Pensando nesse conflito entre vozes, lembrei de algo que ele havia dito no começo da conversa, algo que ainda não havia ganhado o significado e a proporção que ganhou em meus pensamentos até o momento em que entendi o conflito de vozes. Ele havia comentado, no começo da conversa, sobre uma voz que tira aprendizagens de todas as experiências. Lembrei deste momento e, antes de começarmos a conversa, perguntei se ele poderia convidar essa voz para a interação entre as vozes na relação com o irmão. Como a voz das aprendizagens responde ao conflito entre as vozes do conhecimento e da coerência histórica?
# # # # #
Descrição do problema :: Transcreva do trecho exibido a parte que começa em "Pensando nesse conflito" e segue até "da coerência histórica?". As linhas a seguir não são necessárias.

Informações exibidas ::
# # # # #
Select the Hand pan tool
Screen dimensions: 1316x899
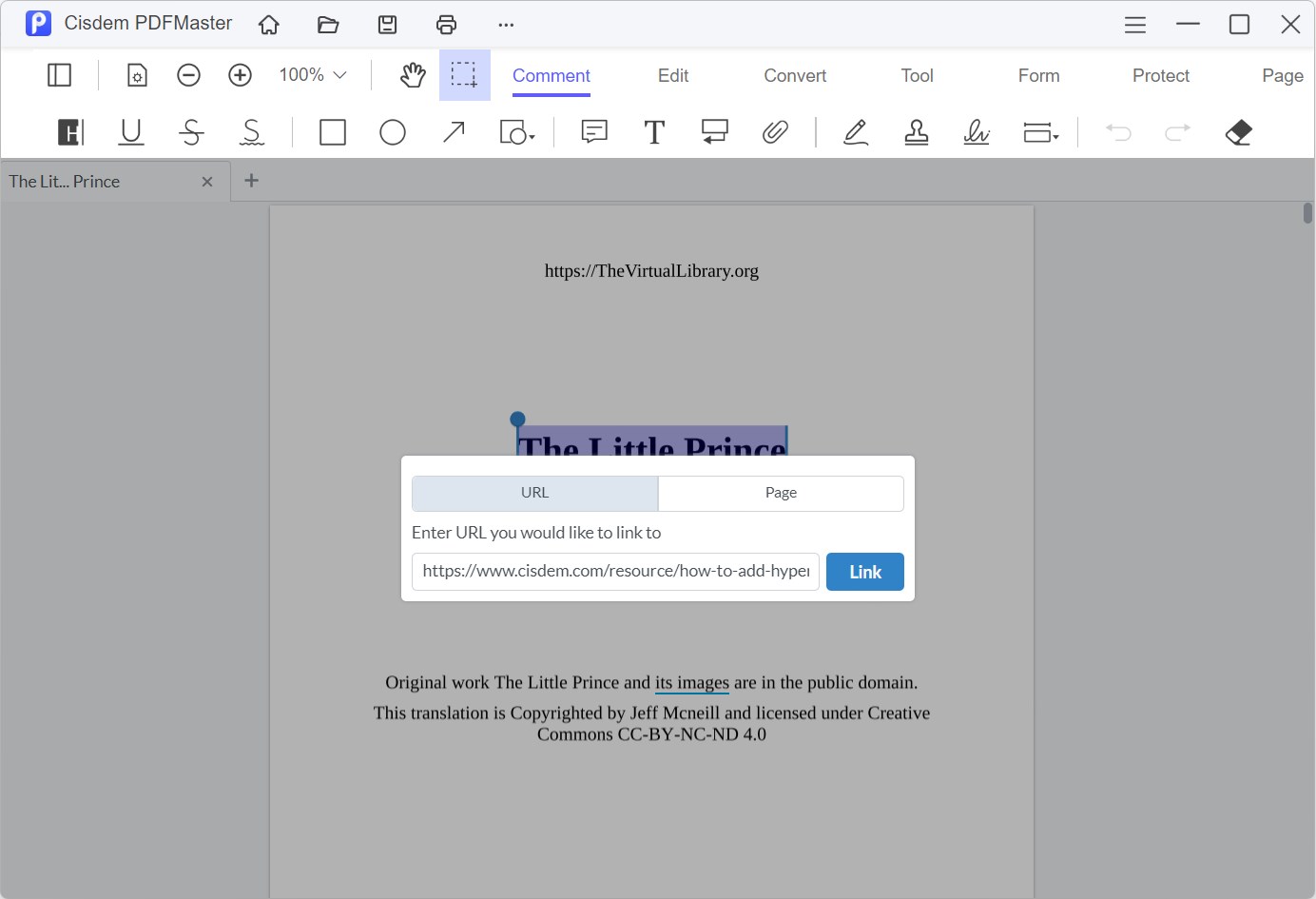click(413, 74)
# # # # #
Resultado da tarefa ::
Pensando nesse conflito entre vozes, lembrei de algo que ele havia dito no começo da conversa, algo que ainda não havia ganhado o significado e a proporção que ganhou em meus pensamentos até o momento em que entendi o conflito de vozes. Ele havia comentado, no começo da conversa, sobre uma voz que tira aprendizagens de todas as experiências. Lembrei deste momento e, antes de começarmos a conversa, perguntei se ele poderia convidar essa voz para a interação entre as vozes na relação com o irmão. Como a voz das aprendizagens responde ao conflito entre as vozes do conhecimento e da coerência histórica?